A cover letter is a resume’s best friend. While many believe that a cover letter simply introduces a resume, it does much more. Cover letters allow you to talk about important experiences and skills and relate them to specific job requirements for the position.
A well-written cover letter is also the perfect sample of your written communication skills, but be sure to be clear and concise when writing your letter. Hiring Managers have stacks of resumes to filter through and typically glance through a cover letter. Here’s how to make your’s really stand out:
1. Make sure to properly format it like a letter!
We’ve all written letters in our lifetimes but in the age of emails and texts, your formal letter writing skills might be a bit rusty. Click here (http://www.wikihow.com/Write-a-Letter) for a refresher on how to write a letter.
2. Address it to the person who can hire you.
If you can find out (through networking and researching) exactly who is making the hiring decision, address the letter to that person. Be sure the name is spelled correctly and the title is correct. A touch of formality is good too: address the person as “Mr.,” “Ms.,” “Mrs.,” “Miss,” “Dr.,” or “Professor.” If you cannot find the specific person, be sure to include an appropriate greeting such as “Dear Hiring Manager.”
3. Show that you know something about the company and the industry. This is where your research comes in. Don’t go overboard–just make it clear that you didn’t pick this company out of the phone book. Visit the company’s website and find out about what they do to show them you are genuinely interested in becoming part of the team.

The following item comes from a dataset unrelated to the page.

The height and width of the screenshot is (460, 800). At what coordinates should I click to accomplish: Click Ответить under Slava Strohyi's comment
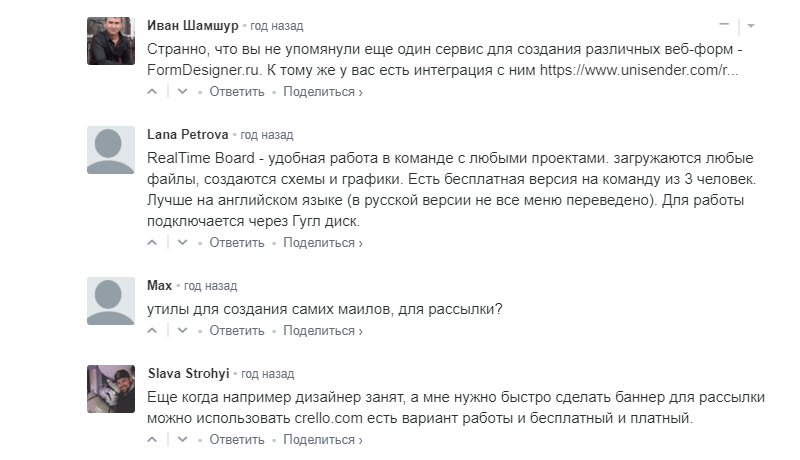[x=237, y=440]
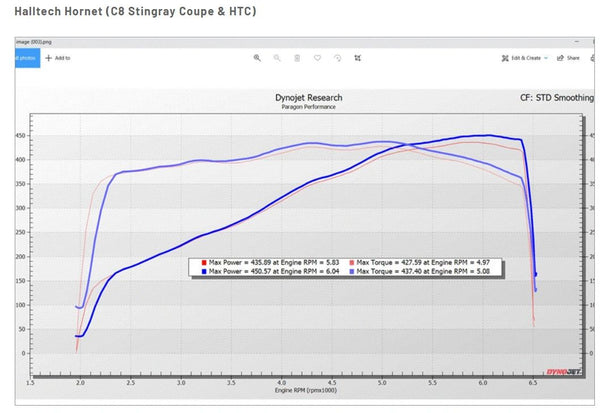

4. Write the body of your letter. It should include no more than three short paragraphs (remember – clear and concise is key). Follow these guidelines when writing the body of the letter:
Tell the employer why you are writing to them in two or three sentences. State the position for which you are applying. It is sometimes a good idea to mention how you became aware of the opening — a recruiter, an online job board, a mutual contact. Lastly, specify why you are interested in working for the employer.
In the next paragraph, outline your qualifications and match them to the requirements of the position. To do this, use what you have researched about the employer’s background and history (this is where your preliminary research notes become very useful).
Make this closing paragraph between two to four sentences. Direct the employer to your enclosed résumé and make sure you specify that you’re available for an interview. Finish off by thanking them for their time and consideration, and welcome them to get in touch with you to continue the conversation.
5. Proofread, Proofread, Proofread
Make sure that your letter is free of spelling and grammatical errors.